-- TASK ITEM --
Return the entries below verbatim, beginning with the line that contains "Describe the element at coordinates (317, 365)" and continuing through the line that contains "center [1082, 488].".

-- PROVIDED ENTRIES --

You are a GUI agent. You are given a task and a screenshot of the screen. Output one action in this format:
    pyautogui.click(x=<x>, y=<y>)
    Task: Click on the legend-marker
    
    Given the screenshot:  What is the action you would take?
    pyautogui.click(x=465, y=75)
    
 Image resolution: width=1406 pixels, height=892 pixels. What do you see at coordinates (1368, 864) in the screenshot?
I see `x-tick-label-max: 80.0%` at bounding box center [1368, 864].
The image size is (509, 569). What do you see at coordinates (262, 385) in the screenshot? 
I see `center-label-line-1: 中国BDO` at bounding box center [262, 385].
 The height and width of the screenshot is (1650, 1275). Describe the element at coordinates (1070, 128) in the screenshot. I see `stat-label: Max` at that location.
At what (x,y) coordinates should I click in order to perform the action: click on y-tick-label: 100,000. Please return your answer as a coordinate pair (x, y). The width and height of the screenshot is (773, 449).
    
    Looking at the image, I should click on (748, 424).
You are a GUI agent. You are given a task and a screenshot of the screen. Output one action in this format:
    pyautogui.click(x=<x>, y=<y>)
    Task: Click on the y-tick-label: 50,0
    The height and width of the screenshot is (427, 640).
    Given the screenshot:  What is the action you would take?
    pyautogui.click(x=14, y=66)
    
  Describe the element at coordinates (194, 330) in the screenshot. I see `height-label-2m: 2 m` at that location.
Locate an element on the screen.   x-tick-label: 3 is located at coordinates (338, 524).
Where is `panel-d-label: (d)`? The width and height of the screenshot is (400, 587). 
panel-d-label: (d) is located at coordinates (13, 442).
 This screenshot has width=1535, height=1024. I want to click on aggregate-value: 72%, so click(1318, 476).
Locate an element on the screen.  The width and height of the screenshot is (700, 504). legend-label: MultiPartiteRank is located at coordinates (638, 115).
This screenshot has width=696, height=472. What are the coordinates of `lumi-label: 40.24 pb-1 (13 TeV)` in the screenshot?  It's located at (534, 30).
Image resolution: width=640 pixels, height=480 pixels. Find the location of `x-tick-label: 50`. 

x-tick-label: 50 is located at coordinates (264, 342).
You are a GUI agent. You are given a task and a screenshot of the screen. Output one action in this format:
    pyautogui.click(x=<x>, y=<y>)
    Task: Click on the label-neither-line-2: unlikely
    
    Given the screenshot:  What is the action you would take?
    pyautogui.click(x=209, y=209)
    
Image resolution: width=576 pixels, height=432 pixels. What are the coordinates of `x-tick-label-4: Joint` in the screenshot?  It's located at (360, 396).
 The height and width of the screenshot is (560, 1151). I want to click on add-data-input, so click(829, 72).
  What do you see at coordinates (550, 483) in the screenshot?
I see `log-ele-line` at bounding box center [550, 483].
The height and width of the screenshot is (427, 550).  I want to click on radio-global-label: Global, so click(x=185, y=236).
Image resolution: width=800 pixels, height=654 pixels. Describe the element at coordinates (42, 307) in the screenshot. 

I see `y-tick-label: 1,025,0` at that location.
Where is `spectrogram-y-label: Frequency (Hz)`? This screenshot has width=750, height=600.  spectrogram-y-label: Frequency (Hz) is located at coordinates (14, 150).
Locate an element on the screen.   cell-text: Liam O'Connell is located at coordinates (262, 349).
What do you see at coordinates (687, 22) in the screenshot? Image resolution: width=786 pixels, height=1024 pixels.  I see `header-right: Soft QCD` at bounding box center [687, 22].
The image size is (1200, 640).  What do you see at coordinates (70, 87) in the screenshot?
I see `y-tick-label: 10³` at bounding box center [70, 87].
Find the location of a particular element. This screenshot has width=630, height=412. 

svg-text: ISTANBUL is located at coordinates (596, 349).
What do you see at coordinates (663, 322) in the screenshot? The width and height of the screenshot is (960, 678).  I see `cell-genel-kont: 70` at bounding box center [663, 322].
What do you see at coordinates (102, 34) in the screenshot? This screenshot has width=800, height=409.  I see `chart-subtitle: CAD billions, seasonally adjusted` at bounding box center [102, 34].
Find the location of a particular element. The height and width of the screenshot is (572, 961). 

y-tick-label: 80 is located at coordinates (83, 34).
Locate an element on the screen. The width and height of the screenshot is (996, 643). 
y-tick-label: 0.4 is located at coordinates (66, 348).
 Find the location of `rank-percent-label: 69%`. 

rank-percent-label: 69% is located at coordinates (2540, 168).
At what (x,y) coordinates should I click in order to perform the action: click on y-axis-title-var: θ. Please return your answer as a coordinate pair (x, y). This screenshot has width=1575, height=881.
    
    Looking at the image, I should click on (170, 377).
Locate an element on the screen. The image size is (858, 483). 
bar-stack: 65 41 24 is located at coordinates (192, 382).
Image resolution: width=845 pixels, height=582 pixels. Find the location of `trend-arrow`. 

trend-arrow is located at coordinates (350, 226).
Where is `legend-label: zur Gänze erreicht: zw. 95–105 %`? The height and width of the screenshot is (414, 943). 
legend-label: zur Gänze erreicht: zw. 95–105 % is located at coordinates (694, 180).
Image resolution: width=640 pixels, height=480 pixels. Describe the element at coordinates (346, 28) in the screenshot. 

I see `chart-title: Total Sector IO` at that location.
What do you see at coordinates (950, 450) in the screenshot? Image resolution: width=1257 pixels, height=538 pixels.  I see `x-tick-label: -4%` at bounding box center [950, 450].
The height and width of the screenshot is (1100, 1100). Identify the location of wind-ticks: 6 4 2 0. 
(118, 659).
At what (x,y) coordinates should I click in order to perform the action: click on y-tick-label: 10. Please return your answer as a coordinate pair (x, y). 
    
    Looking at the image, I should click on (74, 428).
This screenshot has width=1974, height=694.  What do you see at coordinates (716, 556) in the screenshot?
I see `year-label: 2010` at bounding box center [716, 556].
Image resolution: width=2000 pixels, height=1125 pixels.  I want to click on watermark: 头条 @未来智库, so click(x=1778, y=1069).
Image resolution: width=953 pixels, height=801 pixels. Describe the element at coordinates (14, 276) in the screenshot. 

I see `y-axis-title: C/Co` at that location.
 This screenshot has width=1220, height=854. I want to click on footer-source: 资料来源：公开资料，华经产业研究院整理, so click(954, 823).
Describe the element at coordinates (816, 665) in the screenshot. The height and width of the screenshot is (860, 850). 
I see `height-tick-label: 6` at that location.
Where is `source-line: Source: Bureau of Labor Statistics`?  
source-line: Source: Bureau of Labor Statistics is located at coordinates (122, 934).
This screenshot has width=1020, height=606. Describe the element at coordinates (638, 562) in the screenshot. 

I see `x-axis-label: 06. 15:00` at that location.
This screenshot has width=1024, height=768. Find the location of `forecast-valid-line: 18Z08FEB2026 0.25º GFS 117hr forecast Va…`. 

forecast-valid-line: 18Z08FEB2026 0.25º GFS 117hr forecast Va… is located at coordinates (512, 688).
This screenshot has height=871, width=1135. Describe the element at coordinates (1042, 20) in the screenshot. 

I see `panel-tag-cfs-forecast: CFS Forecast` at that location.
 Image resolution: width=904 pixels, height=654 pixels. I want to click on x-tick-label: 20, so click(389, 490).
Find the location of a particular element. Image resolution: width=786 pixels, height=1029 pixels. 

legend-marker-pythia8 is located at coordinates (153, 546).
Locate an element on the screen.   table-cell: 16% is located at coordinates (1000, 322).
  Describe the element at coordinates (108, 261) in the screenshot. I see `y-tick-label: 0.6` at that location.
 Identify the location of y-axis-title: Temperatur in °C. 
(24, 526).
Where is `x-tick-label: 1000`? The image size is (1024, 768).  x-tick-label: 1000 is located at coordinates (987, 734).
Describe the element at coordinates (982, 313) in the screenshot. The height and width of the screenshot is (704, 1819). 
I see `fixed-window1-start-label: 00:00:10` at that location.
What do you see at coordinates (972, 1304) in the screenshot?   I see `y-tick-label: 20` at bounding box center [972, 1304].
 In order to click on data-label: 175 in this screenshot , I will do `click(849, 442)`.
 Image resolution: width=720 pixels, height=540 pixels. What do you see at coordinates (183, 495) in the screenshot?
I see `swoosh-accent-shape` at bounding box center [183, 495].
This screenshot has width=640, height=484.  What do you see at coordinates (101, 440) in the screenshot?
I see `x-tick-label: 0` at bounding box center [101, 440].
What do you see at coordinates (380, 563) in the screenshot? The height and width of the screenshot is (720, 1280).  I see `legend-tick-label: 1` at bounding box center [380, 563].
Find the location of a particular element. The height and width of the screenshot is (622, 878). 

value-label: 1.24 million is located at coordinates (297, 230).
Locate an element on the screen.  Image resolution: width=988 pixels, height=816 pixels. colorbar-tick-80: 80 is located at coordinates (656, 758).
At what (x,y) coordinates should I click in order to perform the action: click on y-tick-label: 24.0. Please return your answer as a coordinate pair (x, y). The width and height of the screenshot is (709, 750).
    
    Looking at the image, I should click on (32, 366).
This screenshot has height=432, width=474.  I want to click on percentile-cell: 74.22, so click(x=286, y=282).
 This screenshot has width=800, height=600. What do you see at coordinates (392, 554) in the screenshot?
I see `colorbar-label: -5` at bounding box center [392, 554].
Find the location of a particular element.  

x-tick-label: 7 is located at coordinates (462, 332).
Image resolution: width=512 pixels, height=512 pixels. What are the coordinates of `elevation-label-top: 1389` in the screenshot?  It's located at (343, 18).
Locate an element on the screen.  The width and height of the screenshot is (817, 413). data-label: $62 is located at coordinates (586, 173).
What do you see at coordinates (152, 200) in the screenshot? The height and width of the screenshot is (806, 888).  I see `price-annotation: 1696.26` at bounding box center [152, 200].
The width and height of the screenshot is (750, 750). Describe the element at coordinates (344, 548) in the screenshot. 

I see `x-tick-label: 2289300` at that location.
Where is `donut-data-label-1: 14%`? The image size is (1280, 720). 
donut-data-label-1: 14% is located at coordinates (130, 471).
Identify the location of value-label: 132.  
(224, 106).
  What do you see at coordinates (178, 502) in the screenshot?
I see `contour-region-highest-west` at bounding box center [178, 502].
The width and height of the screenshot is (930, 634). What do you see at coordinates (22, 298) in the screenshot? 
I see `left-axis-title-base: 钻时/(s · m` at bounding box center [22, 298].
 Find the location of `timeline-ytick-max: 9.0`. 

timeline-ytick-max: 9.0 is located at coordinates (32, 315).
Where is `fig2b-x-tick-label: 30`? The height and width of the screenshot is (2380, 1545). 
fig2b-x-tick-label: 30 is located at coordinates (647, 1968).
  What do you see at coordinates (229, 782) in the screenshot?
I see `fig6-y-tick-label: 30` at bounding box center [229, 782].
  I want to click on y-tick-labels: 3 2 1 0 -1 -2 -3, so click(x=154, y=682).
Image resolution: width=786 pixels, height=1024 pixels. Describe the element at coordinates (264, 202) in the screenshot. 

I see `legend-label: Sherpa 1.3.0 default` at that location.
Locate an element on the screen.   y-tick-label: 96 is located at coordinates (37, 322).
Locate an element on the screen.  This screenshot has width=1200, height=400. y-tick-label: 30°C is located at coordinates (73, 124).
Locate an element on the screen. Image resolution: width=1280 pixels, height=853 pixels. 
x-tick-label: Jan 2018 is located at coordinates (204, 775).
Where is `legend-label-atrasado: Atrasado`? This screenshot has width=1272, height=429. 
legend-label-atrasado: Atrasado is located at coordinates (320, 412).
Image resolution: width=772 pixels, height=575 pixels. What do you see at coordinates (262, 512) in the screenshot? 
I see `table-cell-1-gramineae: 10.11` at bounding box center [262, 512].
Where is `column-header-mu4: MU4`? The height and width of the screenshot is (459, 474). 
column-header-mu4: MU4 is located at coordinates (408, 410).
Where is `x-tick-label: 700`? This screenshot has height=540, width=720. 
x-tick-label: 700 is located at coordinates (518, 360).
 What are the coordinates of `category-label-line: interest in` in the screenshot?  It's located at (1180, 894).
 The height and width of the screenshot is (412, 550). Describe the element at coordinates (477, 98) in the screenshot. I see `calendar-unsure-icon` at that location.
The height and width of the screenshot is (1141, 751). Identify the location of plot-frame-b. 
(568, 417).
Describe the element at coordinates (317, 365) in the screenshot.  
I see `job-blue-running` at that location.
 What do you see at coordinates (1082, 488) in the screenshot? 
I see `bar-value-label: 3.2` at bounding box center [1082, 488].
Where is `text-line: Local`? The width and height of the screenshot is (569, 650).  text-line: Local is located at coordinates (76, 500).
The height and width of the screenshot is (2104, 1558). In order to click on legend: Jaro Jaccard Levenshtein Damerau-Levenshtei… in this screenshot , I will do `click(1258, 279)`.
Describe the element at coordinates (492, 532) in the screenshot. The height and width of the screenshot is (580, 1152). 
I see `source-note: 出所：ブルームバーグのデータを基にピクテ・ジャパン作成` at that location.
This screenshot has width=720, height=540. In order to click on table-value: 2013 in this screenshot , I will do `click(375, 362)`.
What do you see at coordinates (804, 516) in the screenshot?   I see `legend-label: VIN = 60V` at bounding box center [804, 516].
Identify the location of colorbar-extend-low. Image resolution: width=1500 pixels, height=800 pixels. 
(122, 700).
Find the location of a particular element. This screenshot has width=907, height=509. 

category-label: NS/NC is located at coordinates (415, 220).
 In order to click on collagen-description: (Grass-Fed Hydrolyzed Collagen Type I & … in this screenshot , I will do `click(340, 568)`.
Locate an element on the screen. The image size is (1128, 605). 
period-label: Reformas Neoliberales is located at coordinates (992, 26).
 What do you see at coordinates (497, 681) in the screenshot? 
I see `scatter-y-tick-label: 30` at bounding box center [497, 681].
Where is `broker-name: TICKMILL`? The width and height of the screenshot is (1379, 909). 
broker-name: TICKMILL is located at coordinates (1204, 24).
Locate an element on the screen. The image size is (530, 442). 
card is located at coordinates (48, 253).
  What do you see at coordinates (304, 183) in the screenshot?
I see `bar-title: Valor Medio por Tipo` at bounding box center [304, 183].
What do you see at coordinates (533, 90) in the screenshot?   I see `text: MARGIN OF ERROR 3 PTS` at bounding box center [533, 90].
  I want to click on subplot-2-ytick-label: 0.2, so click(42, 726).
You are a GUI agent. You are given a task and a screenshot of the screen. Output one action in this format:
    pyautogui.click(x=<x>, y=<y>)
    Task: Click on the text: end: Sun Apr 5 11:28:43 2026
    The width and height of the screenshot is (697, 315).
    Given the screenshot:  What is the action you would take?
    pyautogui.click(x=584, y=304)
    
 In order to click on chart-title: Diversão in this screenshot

-- ANSWER SECTION --
Describe the element at coordinates (317, 365) in the screenshot.  
I see `job-blue-running` at that location.
 What do you see at coordinates (1082, 488) in the screenshot? 
I see `bar-value-label: 3.2` at bounding box center [1082, 488].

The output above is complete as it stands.